On Tue, Jun 9, 2020 at 3:46 PM Peter Krempa <pkrempa@redhat.com> wrote:
On Tue, Jun 09, 2020 at 15:38:53 +0300, Liran Rotenberg wrote:
> Hi all,
> Passing on Bug 1840609 <https://bugzilla.redhat.com/show_bug.cgi?id=1840609>
> - Wake up from hibernation failed:internal error: unable to execute QEMU
> command 'cont': Failed to get "write" lock.
>
> In Ovirt/RHV there is a specific flow that prevents the VM from starting on
> the first host.
> The result is:
> 2020-06-09T12:12:58.111610Z qemu-kvm: Failed to get "write" lock
> Is another process using the image
> [/rhev/data-center/3b67fb92-906b-11ea-bb36-482ae35a5f83/4fd23357-6047-46c9-aa81-ba6a12a9e8bd/images/0191384a-3e0a-472f-a889-d95622cb6916/7f553f44-db08-480e-8c86-cbdeccedfafe]?
> 2020-06-09T12:12:58.668140Z qemu-kvm: terminating on signal 15 from pid
> 177876 (<unknown process>)

This error comes from qemu's internal file locking. It usually means
that there is another qemu or qemu-img which has the given image open.

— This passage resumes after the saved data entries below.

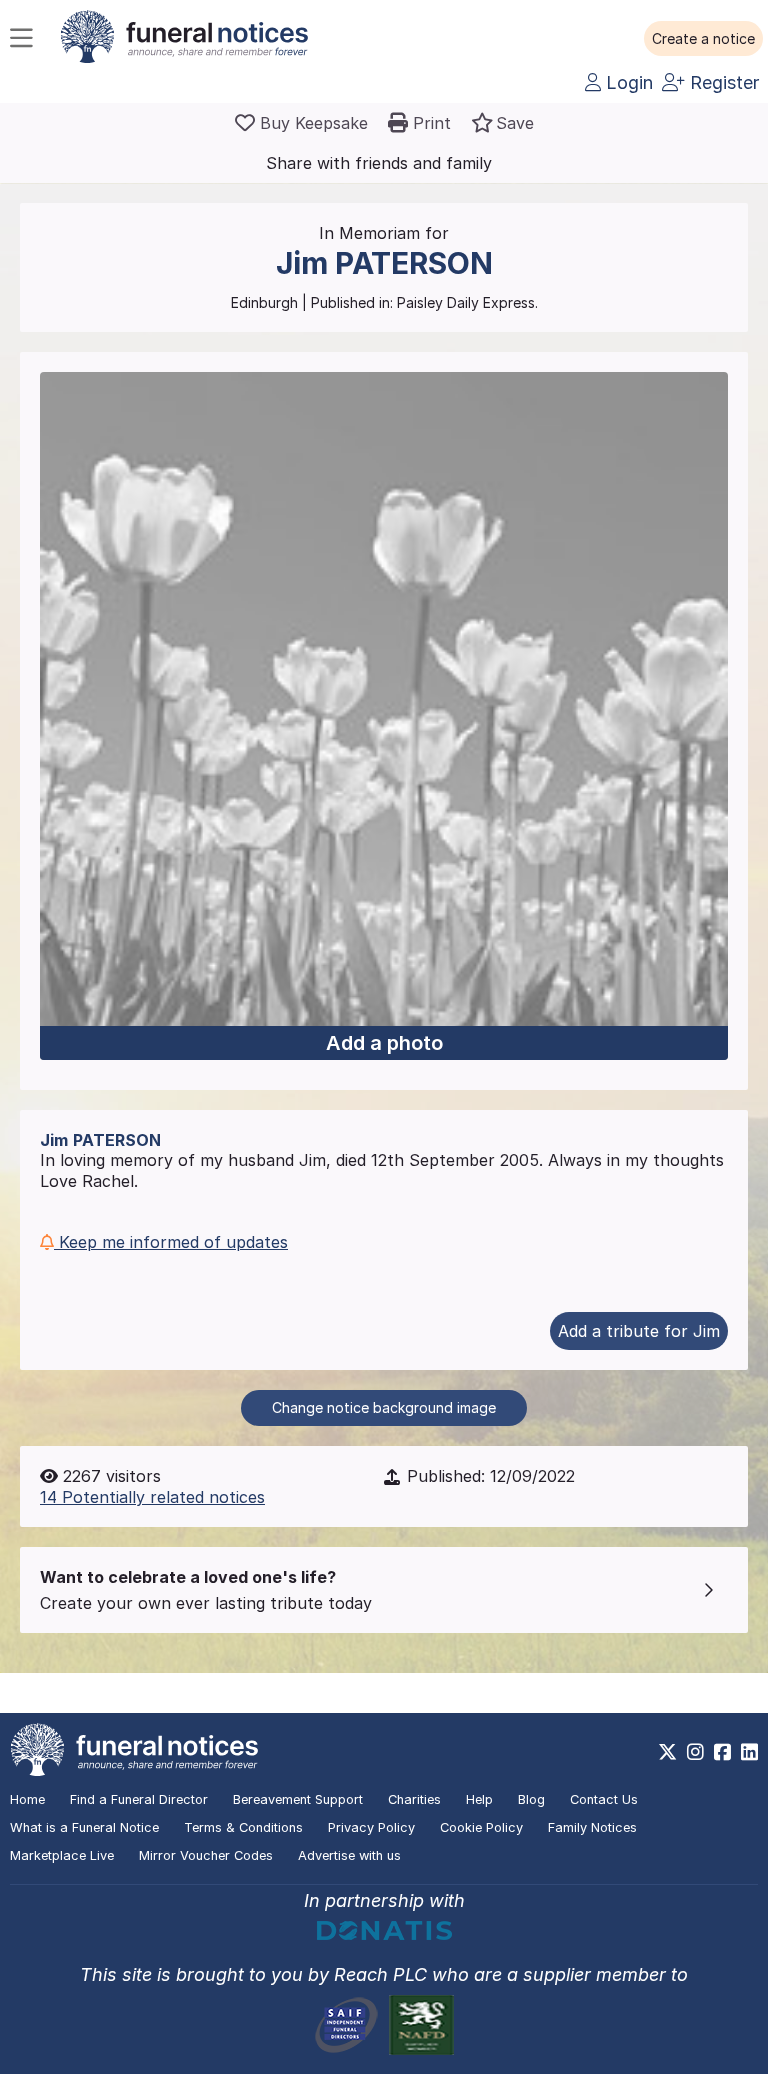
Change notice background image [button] (384, 1407)
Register (722, 82)
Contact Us (604, 1799)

Is there anything which would access the image at that specific time or
slightly around?
I don't think so. The volumes are created and added to the volume chain on the VM metadata domxml(two snapshots created). Then the user restores the latest snapshot and deletes them (while the VM is down) - they are removed.
The VM is set with the volume and going up, restoring the memory. The mounting place (in /rhev/data-center) points to the same disk and volume. On the first run I see the new place /rhev/data-center/<uuid>... that I can't tell why or where it comes from. It is set with 'rw', while the normal destination to the shared NFS is only with 'r'.

It might be a race condition from something trying to modify the image
perhaps combined with propagation of locks via NFS.
I can't see any race from the RHV point of view. The strangest thing is why it works on the second host?
In RHV after the VM is up we remove the memory disk, but that doesn't happen in this case, since the VM wasn't up.